COLUMBIA, Mo. — They've been meeting for about four months now, and the vice chairman of House Speaker Elijah Haahr's "Blue Ribbon Panel on Hyperloop" said Tuesday they're making progress.
After a nearly two-hour meeting at the University of Missouri's Laferre Engineering Hall, Andrew Smith, of St. Louis, told the News Tribune: "We've had much more in-depth conversations with federal regulators, with legislators in Washington and in the state of Missouri, (and) with technology companies that are going to commercialize this.
"And I think we also, as you heard today, have made a lot of progress in our thinking around how do you build a national center of excellence, leveraging the state's higher education assets and partnering with other state universities in our region."
Haahr, R-Springfield, announced the creation of the special committee on March 12, telling reporters at the time: "This is something I've been very excited about for a period of time.
"Rep. (Travis) Fitzwater — who (is) on the panel — and I went to Nevada last year to look at the initial test track that Virgin One has in the Mojave Desert. (I was) very impressed with the technology."
The concept would allow high-speed — around 500 mph — travel through vacuum-type tubes, with an estimated construction cost of $7 billion-$10 billion for a proposed system connecting Kansas City, Columbia and St. Louis.
It's estimated there would be 30- to 40-minute travel time between the state's two big cities.
Missouri is ahead of other states also looking at the idea, the panel was reminded, because Kansas City's Black and Veatch engineering firm has already done a feasibility study for the project, while other states have not.
However, Smith said Tuesday, there's no guarantee the "idea" can become a feasible "reality."
"The reality is, computer models and prototypes can only take you so far," he said. "At the end of the day, this is a real-world, physical transportation system that has to be built.
"And Missouri is the Show-Me State, right? Seeing is believing.
"I think that's one of the reasons they're so keen on doing it here — because if you can do it in a place like Missouri, you can do it anywhere."
Fitzwater told the News Tribune: "I think this is a group of people who want to find solutions for 'How do we invest in a future technology like this, without breaking the bank?'"
Several people said during Tuesday's meeting that the Hyperloop discussion could be compared to America's space flight efforts in the 1960s, which culminated in the Apollo 11 moon landing on July 20, 1969.
Fitzwater said: "I think our country's been full of dreamers for generations. And I think this is another dream that I think has a real chance to become reality.
"As soon as we stop dreaming and we stagnate, I think it's a real problem for our country."
He noted no final decisions have been made, and committee members still are discussing if the dream is ultimately a good idea.
Missouri and others have been working with the Los Angeles-based "Virgin Hyperloop One" — the company Haahr noted in March already has a test track in Nevada.

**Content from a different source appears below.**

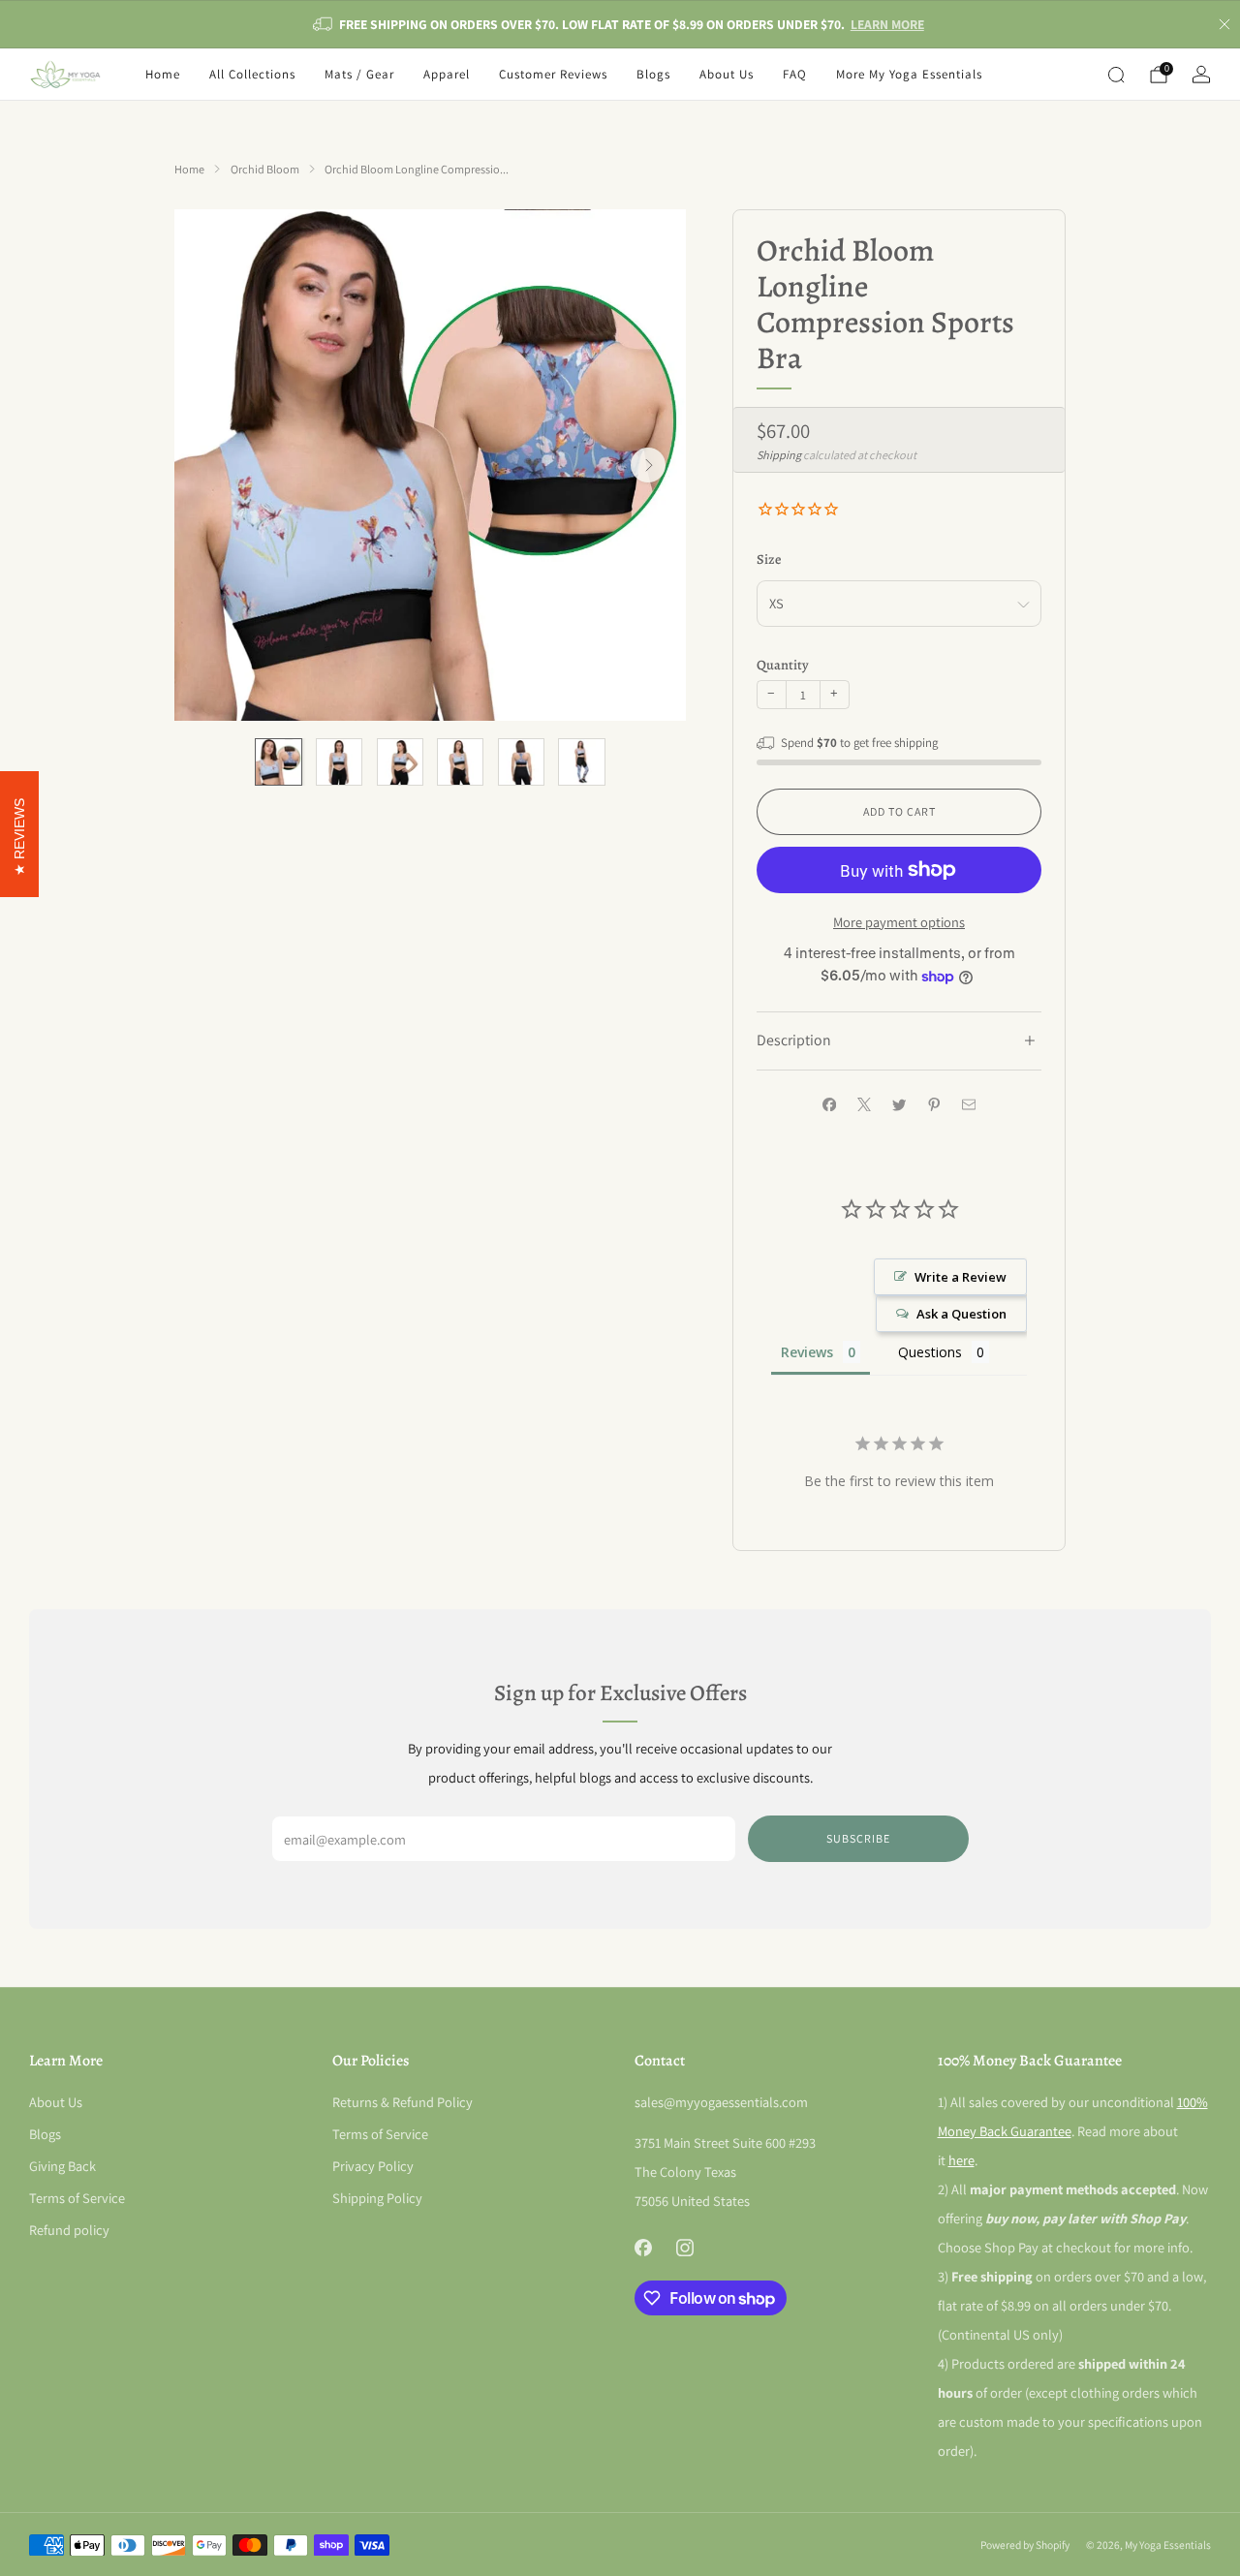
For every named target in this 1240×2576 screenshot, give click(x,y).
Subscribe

One of the committee's meetings this spring involved visiting that track.
However, Smith said, "We have to find a way to build a certification track that meets the company's specifications and satisfies the federal Department of Transportation that this is safe for humans to use."
Smith noted the Hyperloop concept is different from the high-speed, passenger trains that operate in Europe and Japan.
"One is that this is about three times faster — that's a meaningful difference," he explained. "The reality is, this (also) is about 40 percent less expensive to build" than those high-speed rail operations, partly because the environmental impact and land use requirements are greater.
One comment during Tuesday's meeting was the general public isn't following the committee's work and may not want to support it.
However, Missouri Transportation Director Patrick McKenna, a committee member, noted freight shippers are the audience whose support is needed the most.
"The margins in freight are 40 percent, (while) they lose money in moving people," he said.
And even with a working Hyperloop system, McKenna added later in the meeting, shippers still will have to deal with the "last mile served" — that is, getting a product from a Hyperloop stop to the customer wanting that product to be delivered.
Smith said Hyperloop likely won't compete directly with rail or with trucking.
"If there is an area of competition, it probably would be short-range air," he said. "And I think the air industry would not necessarily fight that — because that's a low-margin business for them.
"They make their money on long-distance flights."
McKenna also noted the Federal Highway Administration is predicting freight traffic will increase by 40-50 percent over the next few decades, and Missouri's and other states' transportation systems aren't likely to be able to handle the increase.
A Hyperloop system might be able to help handle that increase, he said.
And, one committee member noted, if it's determined building a Hyperloop system between St. Louis, Columbia and Kansas City is feasible, that will only be the beginning because others will want to add on to the Missouri system.
The committee is scheduled to deliver their report to Haahr in September.